Introduction

Epiretinal membrane (ERM) is one of the most common retinal diseases, characterized by fibrocellular tissue proliferation on the inner retinal surface1,2,3. Surgical removal of ERM is the only option in eyes that require treatment4. Surgical removal of ERM in symptomatic patients can improve visual acuity (VA) by more than 2 Snellen lines and reduce metamorphopsia in 70-90% of cases5,6,7,8. However, in some cases, VA improvement may be limited after successful ERM removal9. Thus, previous studies have attempted to identify prognostic factors that indicate which patients exhibit a better outcome following ERM surgery9,10,11,12,13,14,15,16. Many studies have focused on the relationship between central foveal thickness and visual outcome after ERM surgery; however, the results have been inconsistent12,13,14. Outer retinal layer damage, including disruption of the ellipsoid zone (EZ) or cone outer segment tip (COST), has been associated with poor visual outcomes after ERM surgery13,15. In recent years, inner retinal deformation has been suggested as an important prognostic factor in ERM. Inner retinal irregularity index and inner retinal layer thickness were reportedly associated with poor visual outcomes; in contrast, retinal contraction was associated with good visual outcomes after ERM surgery10,11,16. However, a recent systematic review revealed that many discrepancies exist between studies; thus, an overall prognosis prediction model is still needed17.

The role of the choroid in the pathogenesis of ERM is not well-known.

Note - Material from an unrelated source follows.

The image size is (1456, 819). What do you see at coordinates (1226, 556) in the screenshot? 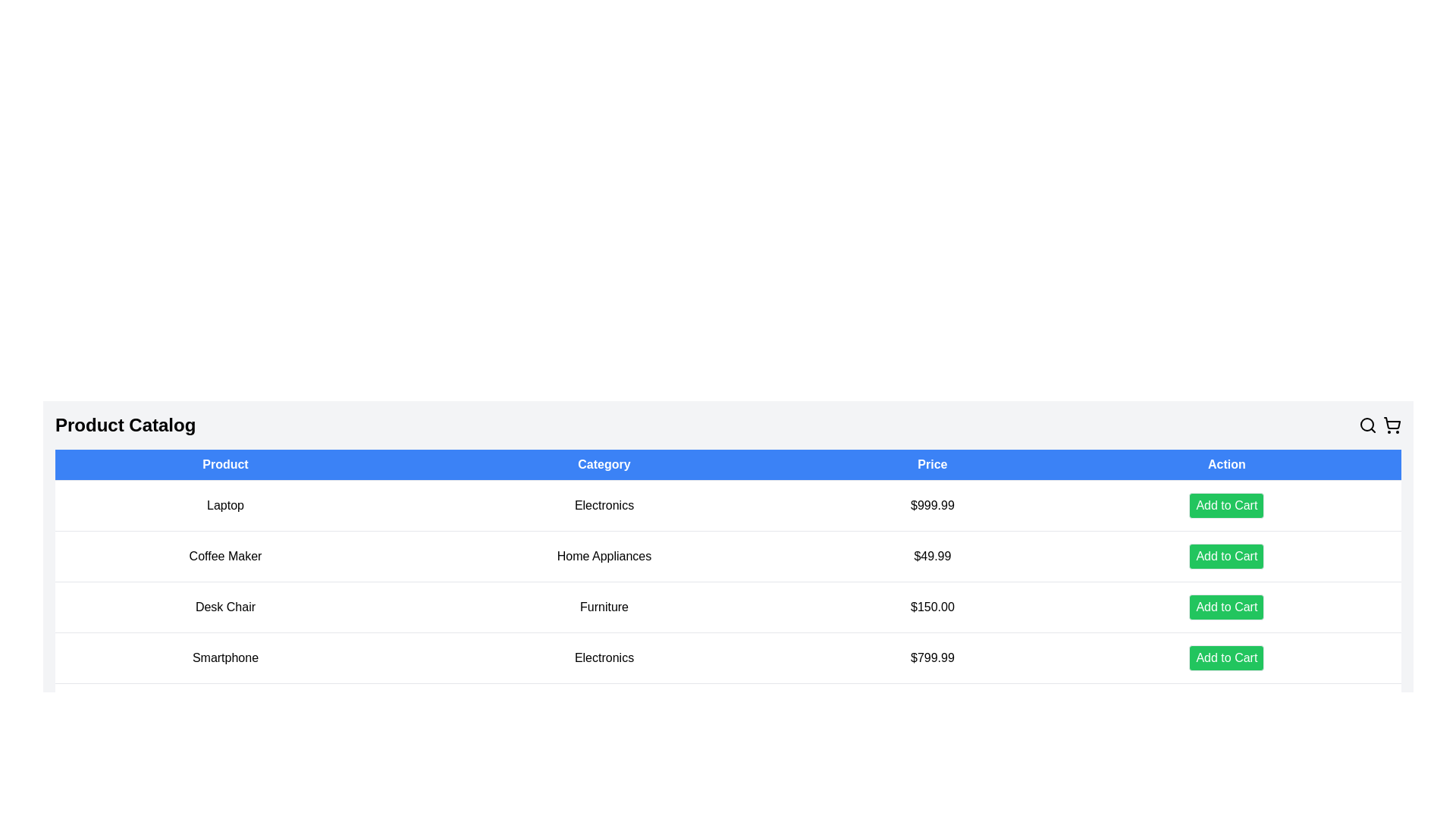
I see `the 'Add to Cart' button with a green background and white text located in the second row of the 'Action' column, directly to the right of the '$49.99' price` at bounding box center [1226, 556].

However, recent studies have suggested that ERM might involve more complex etiopathology than solely vitreoretinal interface changes14,18,19. In previous reports, the regularity of the choroidoscleral boundary was evaluated in macular hole20 and ERM18,19. Michalewski et al.19 suggested that there may be a relationship between choroidal thickness and structure and the presence of idiopathic ERM. With recent advances in optical coherence tomography (OCT), precise visualization of the choroid and the choroidoscleral interface (CSI) have become possible. In the literature, irregular CSI has frequently been reported in patients with ERM; moreover, patients with irregular CSI recovered VA more rapidly after ERM surgery18,19. However, there is limited information regarding CSI before and after ERM surgery; notably, previous researchers have evaluated CSI solely in a qualitative manner.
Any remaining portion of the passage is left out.